Benton County officials turned the loss of a local industry into space for county government. A former garment factory in Ashland became the Benton County Courthouse.

Officials will hold a formal dedication ceremony on Saturday, April 20, at 10:30 a.m. at the Benton County Courthouse at 190 Ripley Street in Ashland. Officials attending the dedication ceremony will be Gov. Ronnie Musgrove, Mississippi Supreme Court Chief Justice Edwin L. Pittman, Justices Chuck Easley and George C. Carlson Jr., Circuit Judges Henry Lackey and Andrew Howorth, Chancellors Norman Gillespie and Glenn Alderson and Benton County elected officials.

Lackey said Friday, "The leadership of Benton County is to be commended for recognizing the need for an up-to-date, comfortable facility for the judicial system. It's a real credit to their vision and leadership."

John Booth Farese, attorney for the Benton County Board of Supervisors, had the idea to use the former garment factory building after the board got a $650,000 cost estimate to renovate the old courthouse for compliance with the Americans With Disabilities Act. Renovating the old courthouse would have added 1,500 feet of office space and an elevator, but no storage space for offices that were cramming materials into the basement. Farese said the county got more space for less money by renovating the former garment factory building owned by the county.

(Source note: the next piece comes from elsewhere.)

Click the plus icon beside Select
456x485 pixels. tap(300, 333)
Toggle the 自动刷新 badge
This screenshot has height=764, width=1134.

"It was like a flash went off in my head. It's exceeded my expectations," Farese said.

"God guides us in lots of ways," Farese said.

Farese took a tape measure and graph paper to the empty factory one cold winter weekend and starting sketching his vision of turning manufacturing space into courtrooms and offices. Renovations were done in two phases. All of Benton County's government offices had moved to the new facility by January 1.

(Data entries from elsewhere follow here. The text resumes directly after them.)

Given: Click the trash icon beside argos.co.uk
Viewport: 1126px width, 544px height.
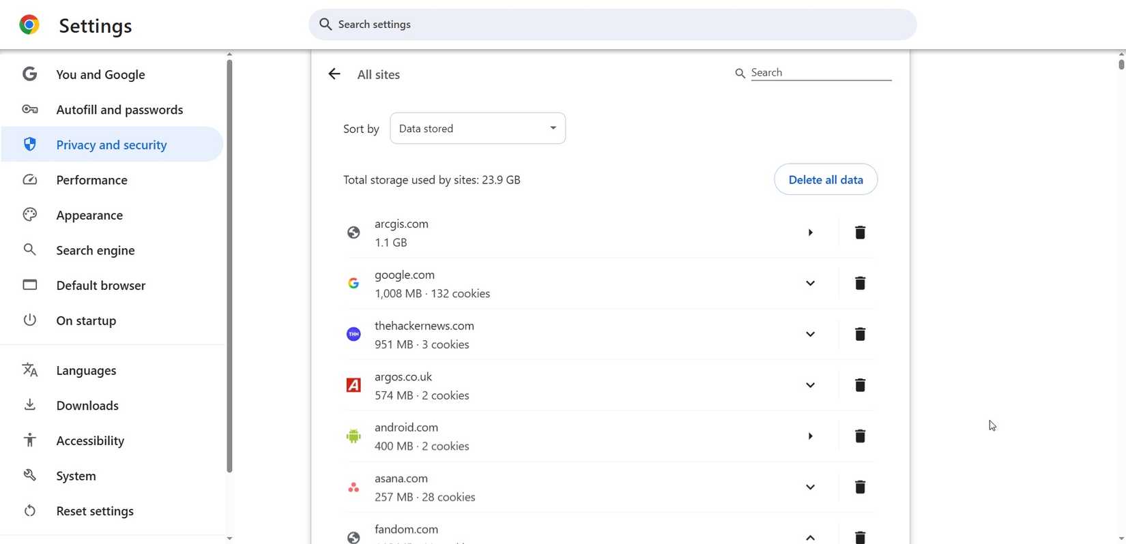Looking at the screenshot, I should click(x=860, y=386).
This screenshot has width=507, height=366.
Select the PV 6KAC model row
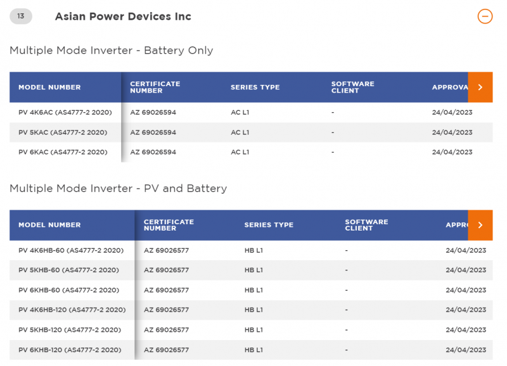63,152
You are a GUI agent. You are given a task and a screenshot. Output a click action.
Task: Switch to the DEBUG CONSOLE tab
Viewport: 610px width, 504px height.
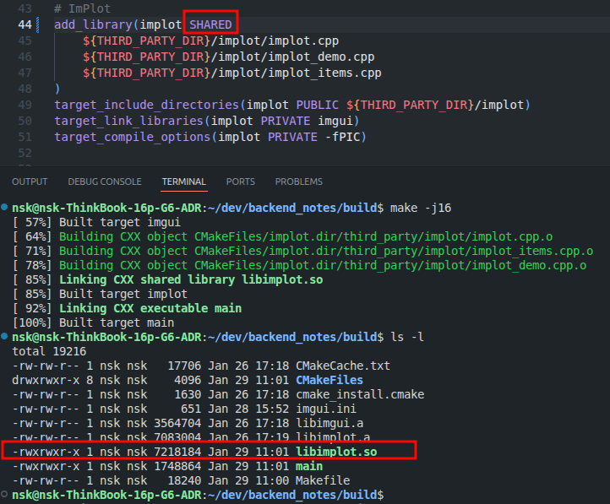105,182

The cost, including equipment and furniture, was $625,000, Farese said.

"Most people can't build a parking lot for that," Farese said.

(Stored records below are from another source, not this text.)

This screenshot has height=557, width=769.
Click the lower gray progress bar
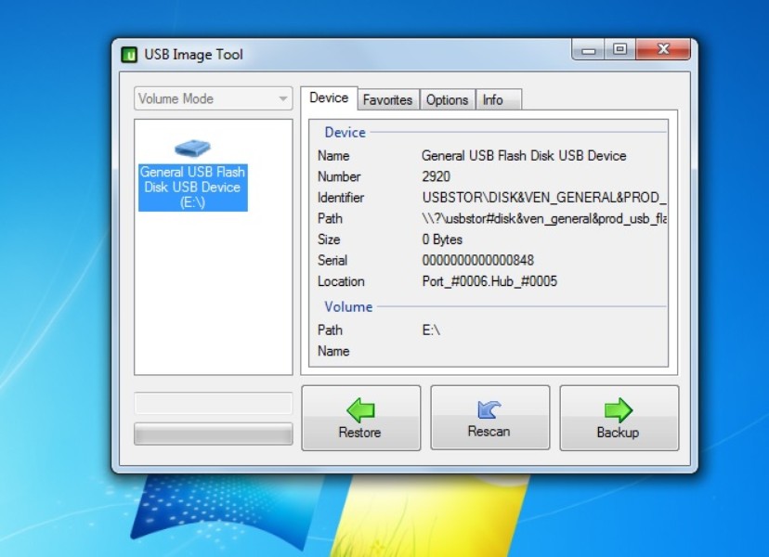(213, 434)
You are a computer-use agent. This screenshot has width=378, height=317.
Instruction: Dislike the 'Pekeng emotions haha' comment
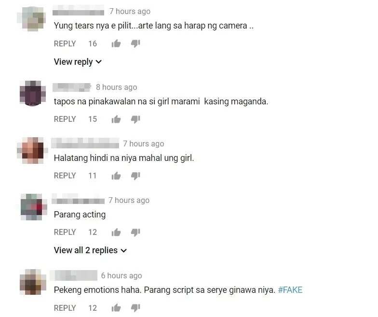click(135, 308)
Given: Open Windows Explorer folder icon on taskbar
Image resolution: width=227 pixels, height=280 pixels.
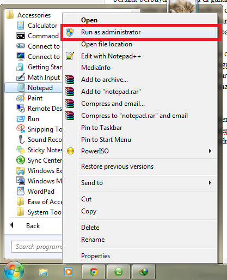Looking at the screenshot, I should tap(44, 272).
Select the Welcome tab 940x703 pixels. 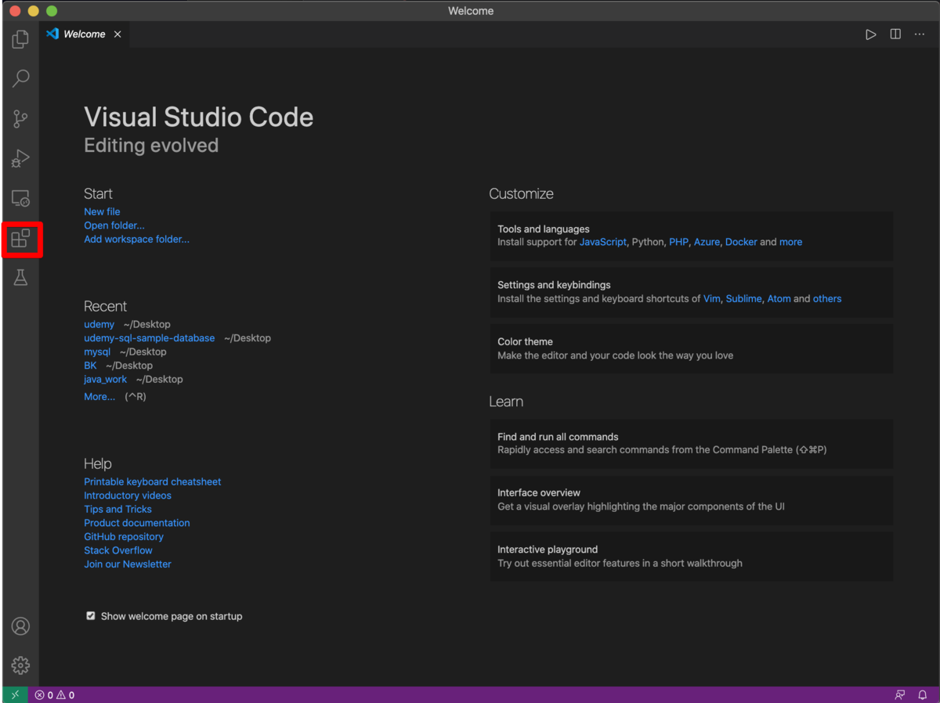[84, 34]
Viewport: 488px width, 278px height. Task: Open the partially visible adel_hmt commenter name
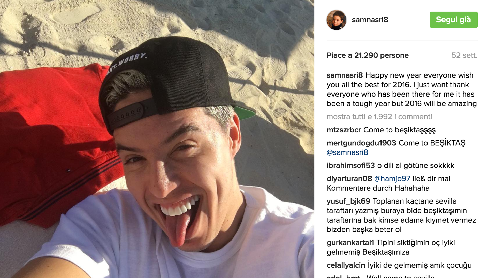coord(343,276)
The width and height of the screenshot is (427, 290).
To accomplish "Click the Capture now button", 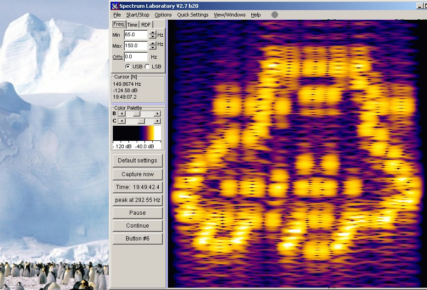I will click(138, 174).
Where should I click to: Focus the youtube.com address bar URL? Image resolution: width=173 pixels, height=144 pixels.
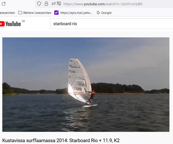(x=103, y=4)
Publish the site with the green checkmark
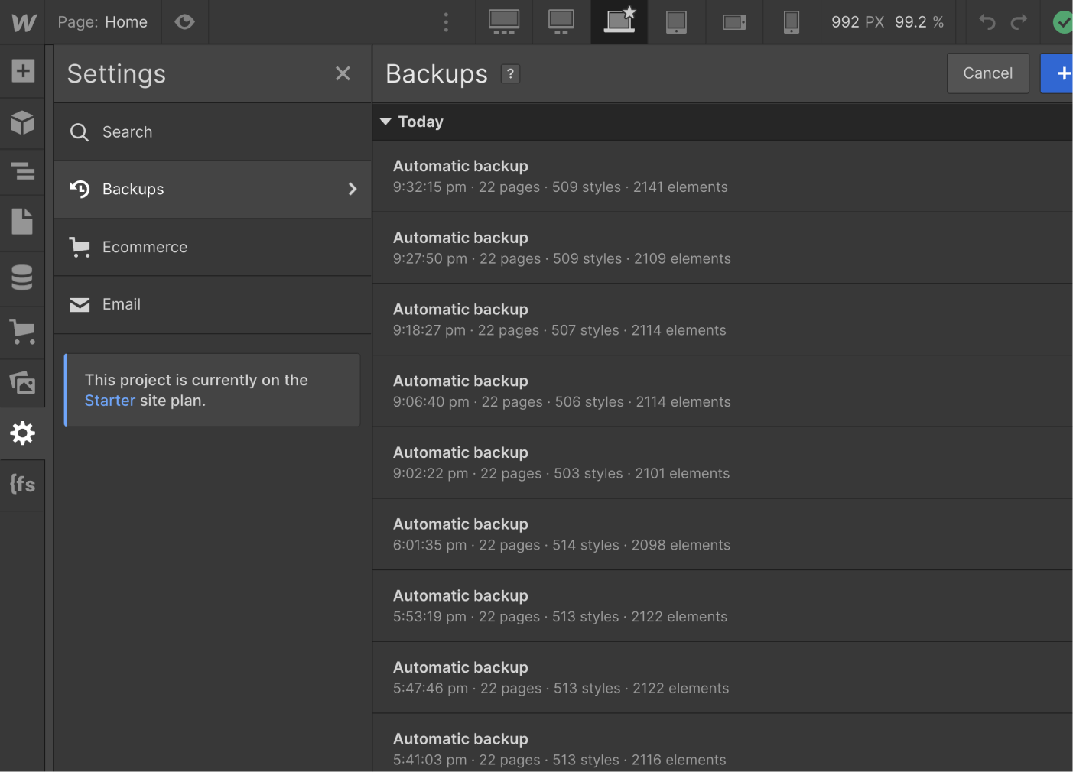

"We have a very rural county. We have a very small tax base. And we did all of this without raising taxes one penny," Farese said.

Part of the cost savings came from using inmate labor. Two Benton County Jail inmates who were skilled carpenters volunteered to do some of the work, Farese said.

The new courthouse has two courtrooms that are shared by the chancery, circuit and justice courts. Courtrooms are equipped for electronic evidence presentation. The courtrooms are wired for computer presentations and use of CD rom, DVD, video tape, audio tape and wireless microphones. The circuit courtroom, with a seating capacity of 200, is capable of broadcasting its proceedings for viewing in the justice court courtroom if there is an overflow crowd.

Lackey said, "It's the most up-to-date courtroom that I have ever been in."

Farese said, "You can take a complex trial and try it in half of the time because of the technology."

The old courthouse is expected be used by the superintendent of education, the county library and the county historical society.

Farese said he had sentimental attachment to the old building where he tried his first case and tried cases with his father. But renovations would have cost more, yielded less space and marred its beauty.

"We would have ruined the architectural integrity of it. It was built in 1872," Farese said.

"We want to preserve the old building because it is architecturally one of the prettiest courthouses around."